Re: Design: Adding ASSOCIATED_ONLY

In the short term (for the implementer's draft) I'm perfectly fine
deferring this particular item, I just wanted to make sure the issue
was documented and available for discussion. The pull request has been
submitted and can easily sit there for a bit while we figure the other
items out :-) ...

On Wed, Jun 19, 2013 at 12:46 PM, Mike Belshe <mike@belshe.com> wrote:
>
>
>
> On Wed, Jun 19, 2013 at 12:41 PM, William Chan (陈智昌) <willchan@chromium.org>
> wrote:
>>
>> It's vague in the SPDY 3 spec but is definitely there, just not in the
>> RST_STREAM section. See
>> http://dev.chromium.org/spdy/spdy-protocol/spdy-protocol-draft3#TOC-3.3.2-Client-implementation:
>>
>> "To cancel all server push streams related to a request, the client may
>> issue a stream error (Section 2.4.2) with error code CANCEL on the
>> associated-stream-id. By cancelling that stream, the server MUST immediately
>> stop sending frames for any streams with in-association-to for the original
>> stream."

#### [Material provided]
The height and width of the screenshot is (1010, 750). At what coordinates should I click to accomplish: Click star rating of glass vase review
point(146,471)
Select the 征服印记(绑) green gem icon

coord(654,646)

#### [Things to do]
A – From the ASSOCIATED_ONLY email above, return the passage from "Re: Design: Adding" to "items out :-) ..." with its wording unchanged.
B – In the ASSOCIATED_ONLY email, which error code may a client issue on the associated-stream-id to cancel all server push streams related to a request?

#### [Written answers]
A –
Re: Design: Adding ASSOCIATED_ONLY

In the short term (for the implementer's draft) I'm perfectly fine
deferring this particular item, I just wanted to make sure the issue
was documented and available for discussion. The pull request has been
submitted and can easily sit there for a bit while we figure the other
items out :-) ...

B – CANCEL